**What you are asked to do**
From the listing below, pick out each line with the word "agent".

**Source material**
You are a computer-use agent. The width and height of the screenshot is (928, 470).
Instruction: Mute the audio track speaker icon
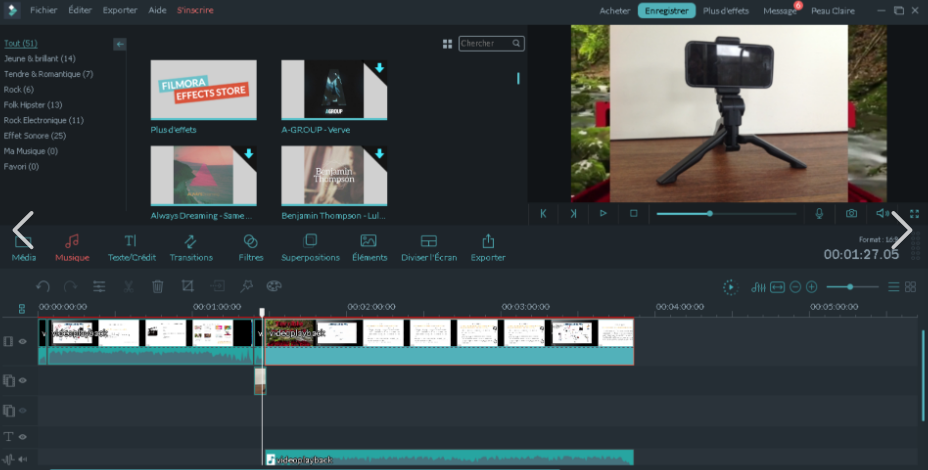tap(22, 460)
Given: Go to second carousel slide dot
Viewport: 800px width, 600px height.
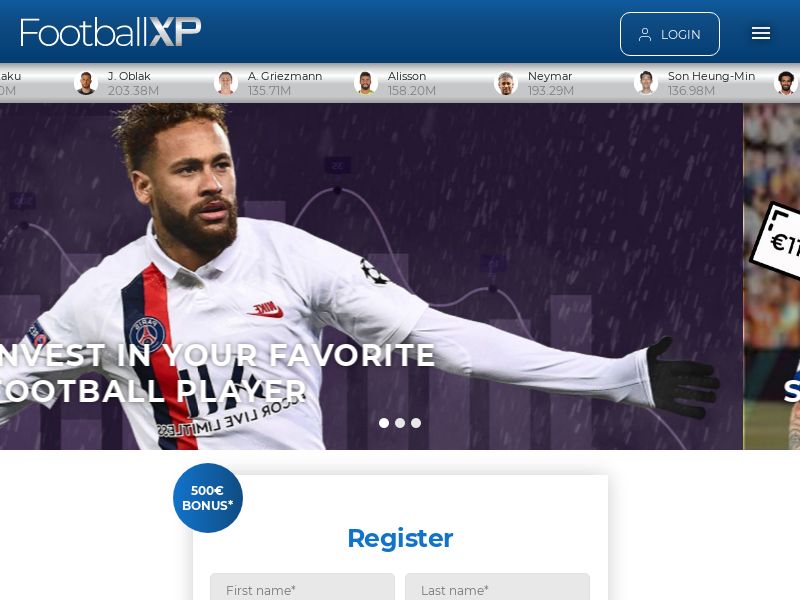Looking at the screenshot, I should [x=400, y=423].
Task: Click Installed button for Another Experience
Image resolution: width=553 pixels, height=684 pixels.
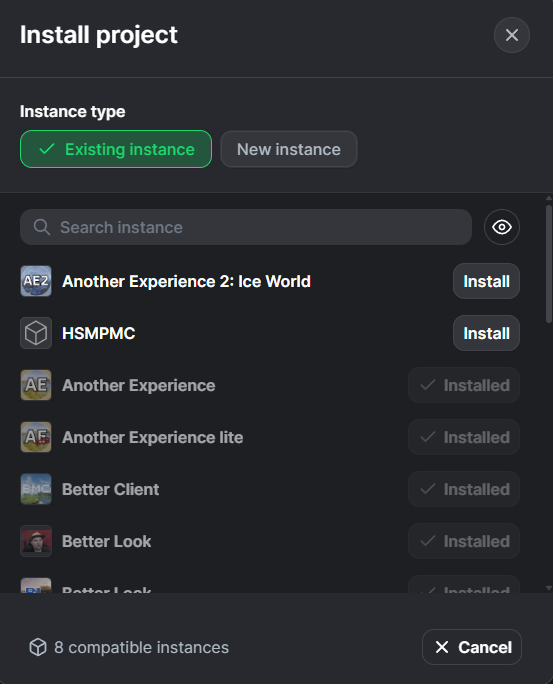Action: pyautogui.click(x=464, y=385)
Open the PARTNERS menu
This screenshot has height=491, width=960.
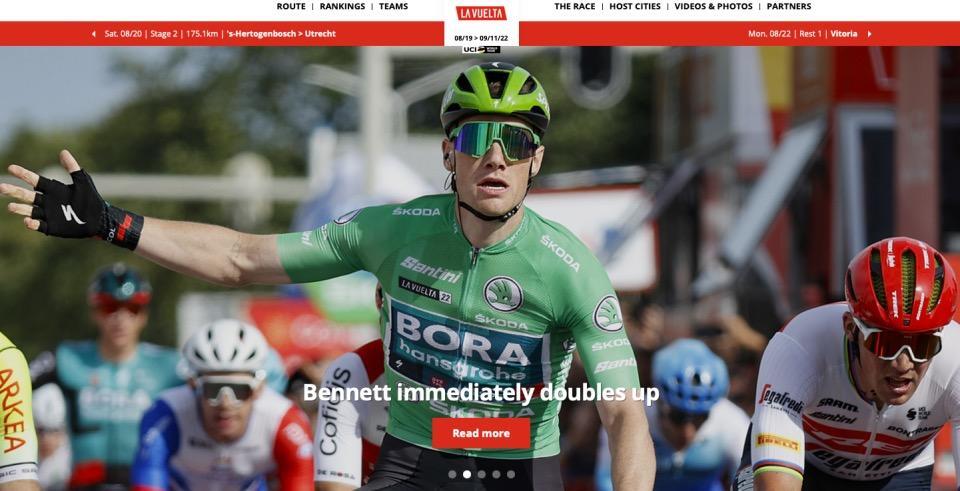click(789, 7)
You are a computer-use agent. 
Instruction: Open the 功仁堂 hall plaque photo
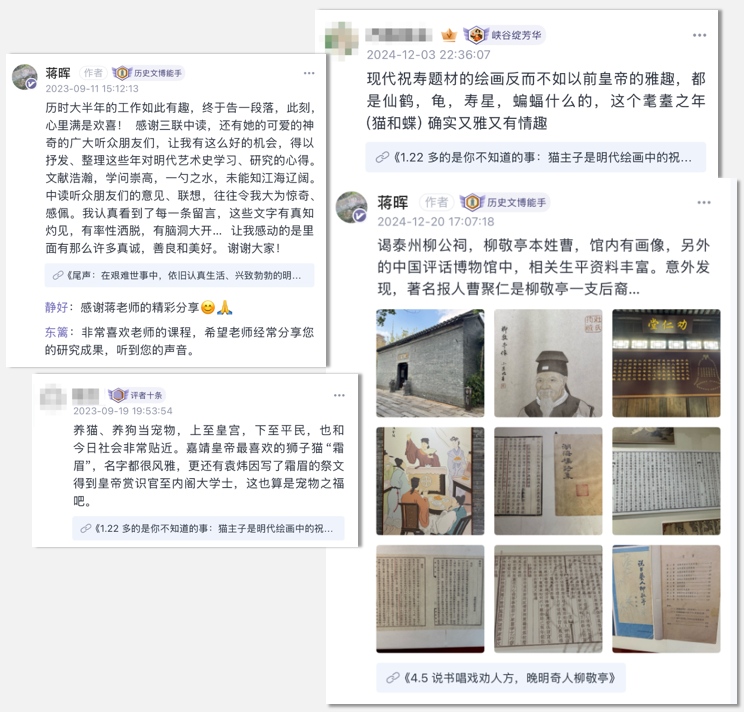(666, 363)
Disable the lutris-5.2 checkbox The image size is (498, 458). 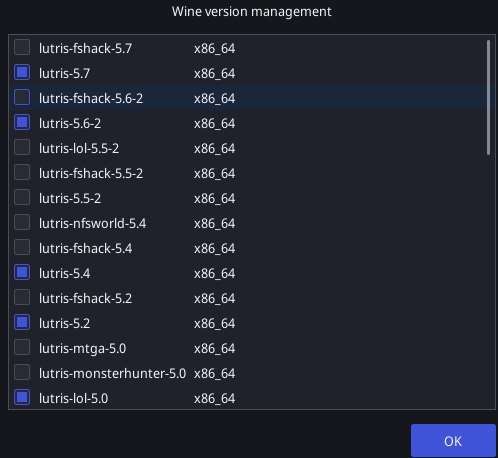coord(22,322)

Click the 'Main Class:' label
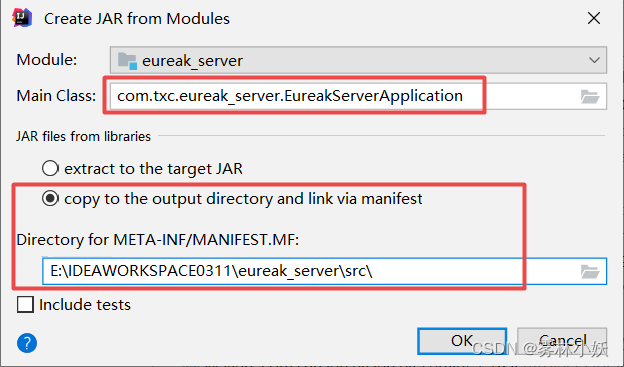(56, 96)
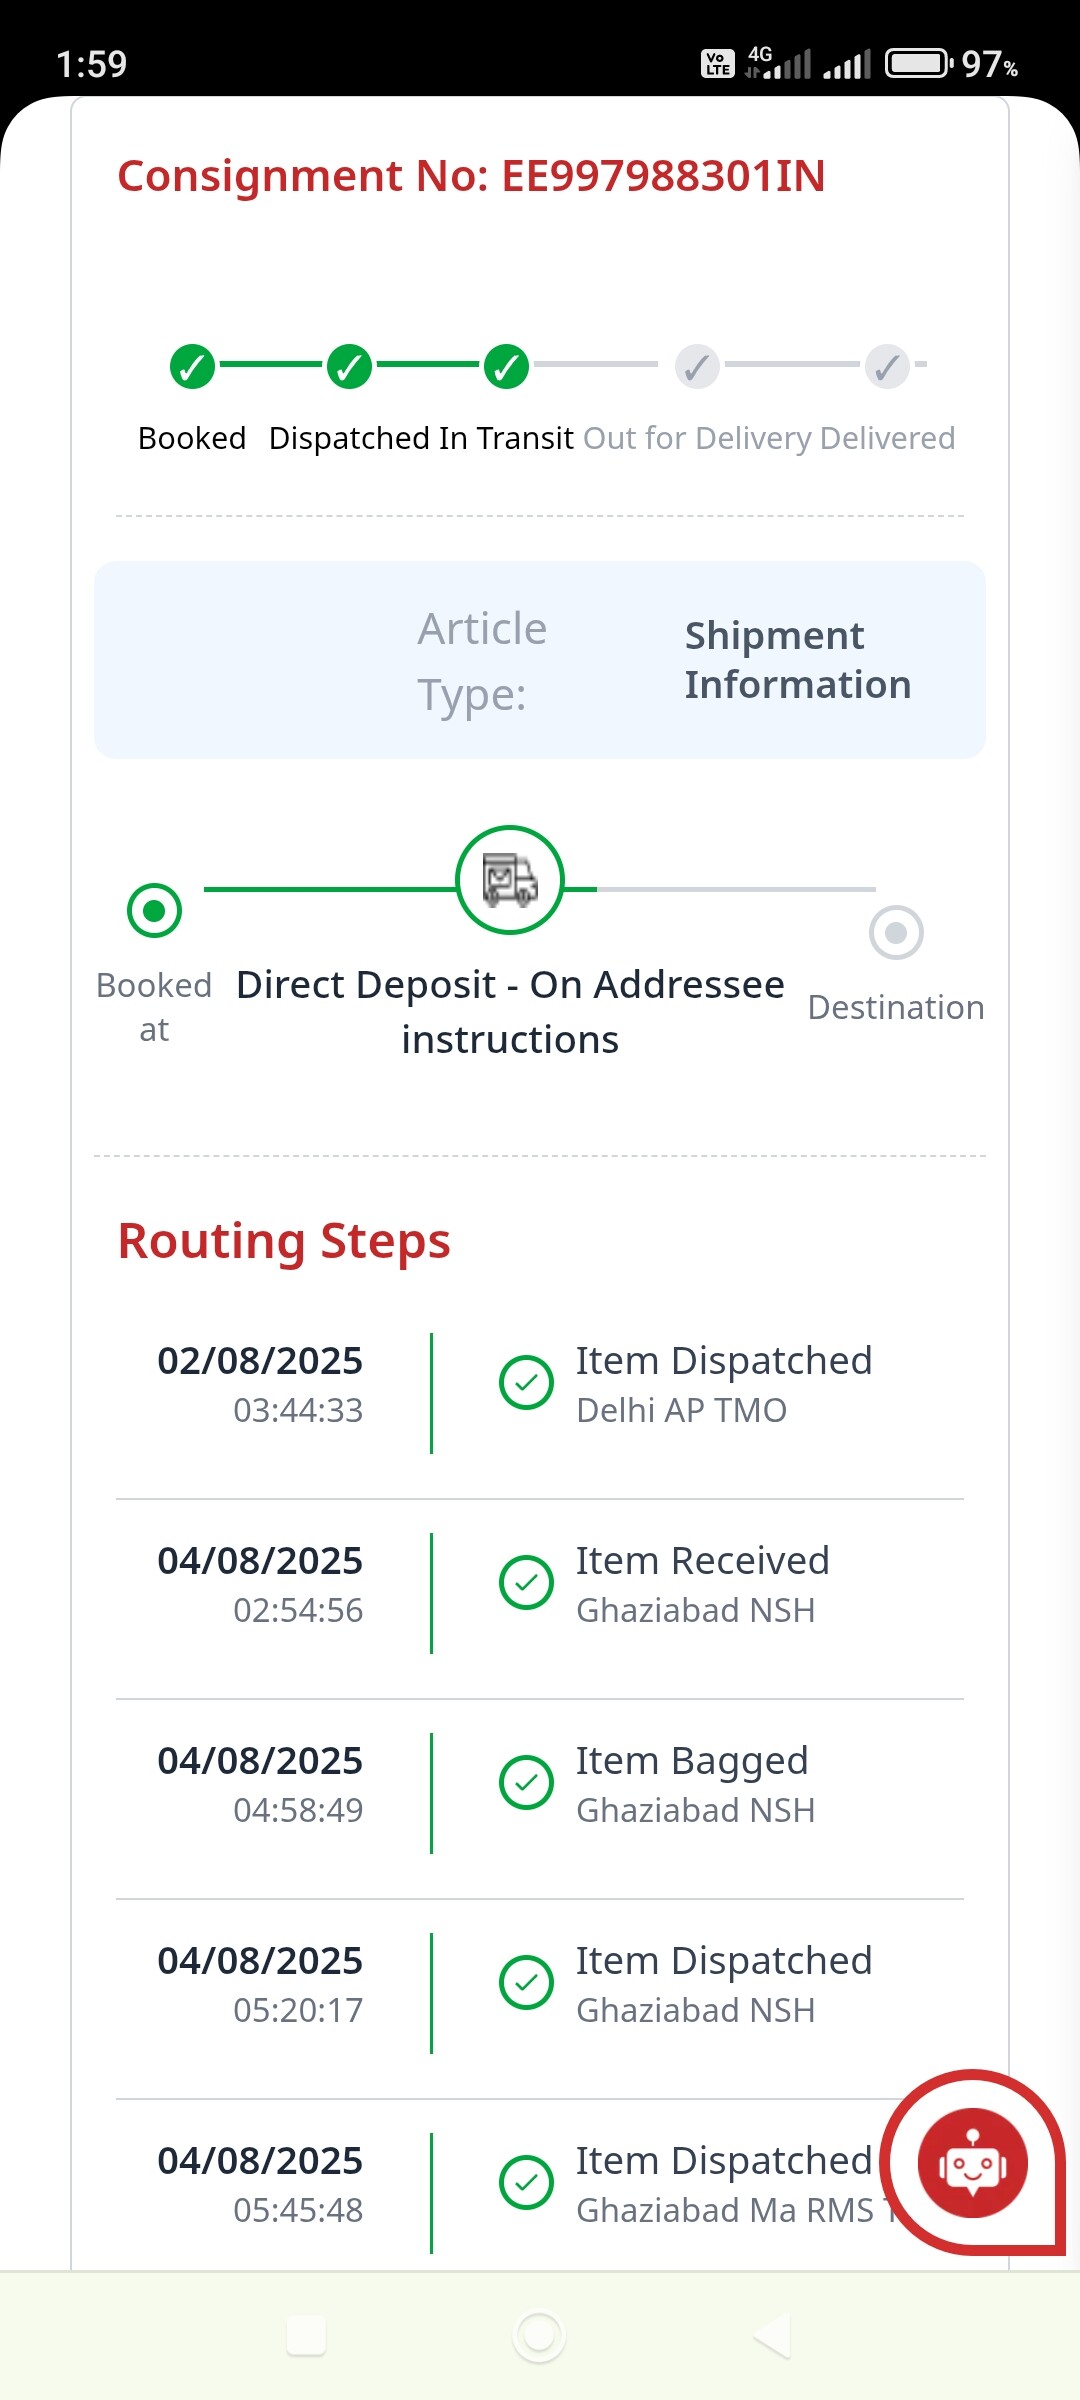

**Task answer**
You are a computer-use agent. The width and height of the screenshot is (928, 470).
You are a computer-use agent. 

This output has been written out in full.